Georgetown officials were offering “Syria: The Trojan Women” as the launching point of a two-year festival, underwritten by the Doris Duke Charitable Foundation, aimed at reducing ethnic and religious misconceptions by examining the culture, history and politics of the Muslim world. Flummoxed by the State Department’s decision, they are scrambling to salvage the event by turning it into a conversation with the women by remote hookup from Amman.

The scuttling of “Syria: The Trojan Women” is the second major setback in efforts to bring groundbreaking theater to Washington this fall from hot spots around the globe.

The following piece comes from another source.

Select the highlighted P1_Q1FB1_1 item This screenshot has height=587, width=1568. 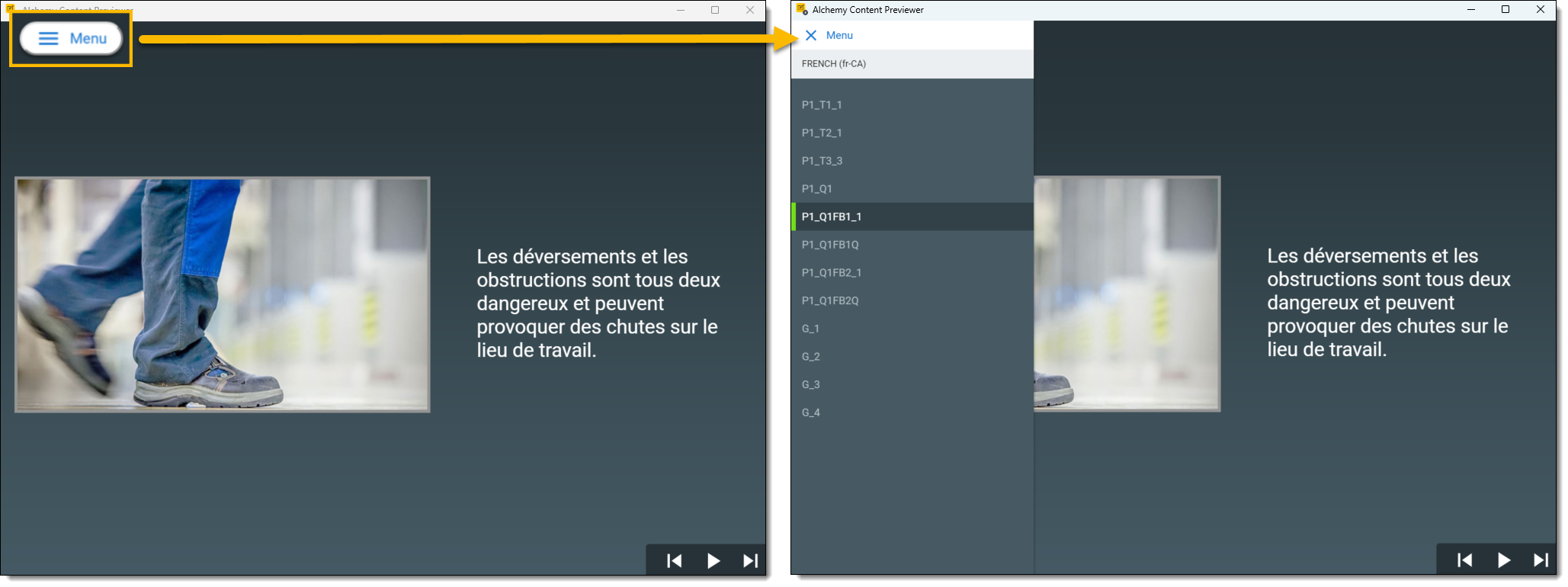point(832,217)
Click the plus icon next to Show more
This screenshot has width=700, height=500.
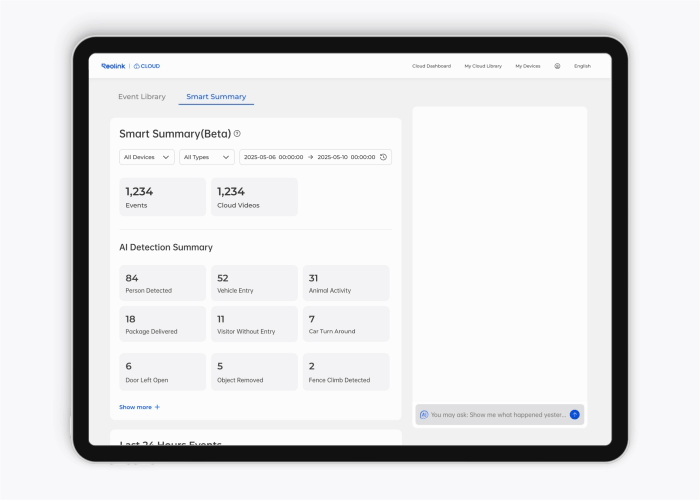tap(157, 407)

Jonathan Ginsburg, an immigration lawyer based in Fairfax, Va., who was engaged by Georgetown to consult on the “Trojan Women” application, said the denial of the women’s visas reflects a broader problem: “What’s in play is the growing involvement of DHS [Department of Homeland Security] in visa affairs, in a post 9/11 environment,” he said. “And it is affecting the arts across the board. It is more difficult than it has been in years to get the underlying petitions approved” for visas for artists.

The play, first performed last fall in a community center in Amman, Jordan’s capital, splices into Euripides’s tragedy about the surviving women of a brutal war the tales of the Syrian refugee women, some of whom lost husbands and other relatives in Syria before fleeing to Jordan. As Eagar described it in an article she wrote for the Financial Times, the production makes the leap “from Greek spears and the Towers of Ilium to air raids, mortars, snipers and shattered homes in Homs.”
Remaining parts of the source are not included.